The same is true of the modernist project, whose claim to universality is legitimately associated with imperialist colonialism, but is nevertheless prematurely abandoned from a post-colonial perspective on design. Here I would like to return to Samer Akkach’s analysis of the term Tasmim. With this new perspective, Akkach does not want to fundamentally question the project of modernity associated with the globalization of the word ›design‹. Rather, he is concerned with the insight that there was not one modernity to be overcome, but that there were many modernities with just as many mistakes that developed in relation to each other. A decolonization of the design, which rightfully denounces the dis/order and mess, must not become an anti-modernism in which there can no longer be any claim to universality. Rather, this decolonial perspective must be concerned with universalizing the possibility of this claim from any particular position. Every attempt at universality is made from one position. Every position can make this claim. For this claim, the attempt to create something universally valid, equally justifies the dependence of design on criticism as well as its irrevocable, social reference and is part of its fundamentally political character. The Decolonizing critique shows that universality can always only prove itself in the contemplation and use of many different people and that its fallibility is not its weakness but its condition.

This brings me to my final point and finally to the political and aesthetic dimension of design.
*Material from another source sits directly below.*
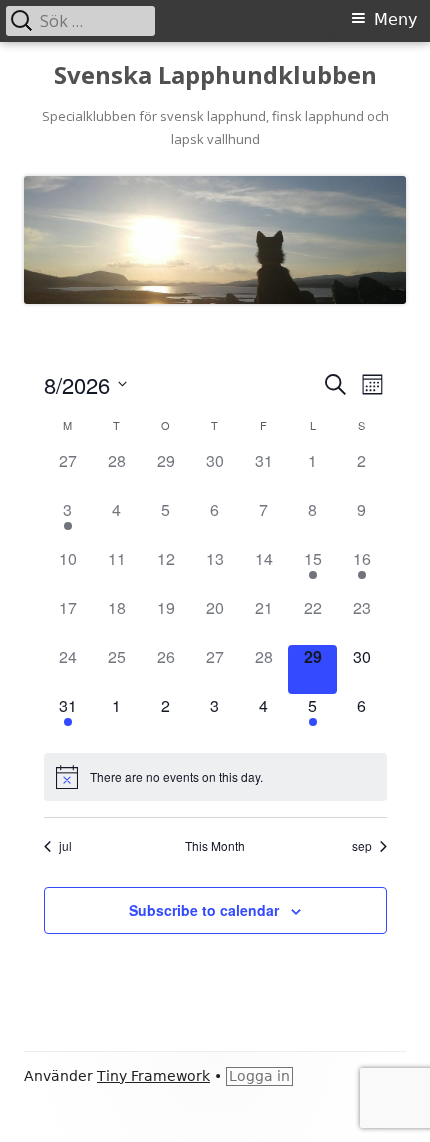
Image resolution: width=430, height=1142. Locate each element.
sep (362, 846)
A point that is highlighted by the work of the students collected in this volume. If design is all about creating and owning up to one’s own mess, than design is also all about critique and debate. A critique that can and must be articulated by the visual means of design in a way that politics and aesthetics are inextricably intertwined. Design is about aesthetically highlighting the possibility that things can always be otherwise. That if everything is designed than it can also be designed in another way. Design highlights its own designability and is political in exactly that aesthetic sense that it always includes the possibility of being otherwise. In design the intersection of politics, ethics and aesthetics can not be separated. What is good in design first and foremost needs to prove itself in the eye of the public and is judged by its aesthetic appearance. The designed form furthermore shapes and defines the good that is actualized in design. The function doesn’t dictate the form but the form gives shape and meaning to the function while at the same time being more than just pure functionality. Questions of politics in design are always questions of style. The meaning of dissenting voices through design can not be overrated. Design can make visible what could not have been seen before. Through designing their critique inspired by the political movements and slogans of 1968 that also fought the dis/orders of this world and insisting on the fact that things can be otherwise, the students use their design as a dissenting voice.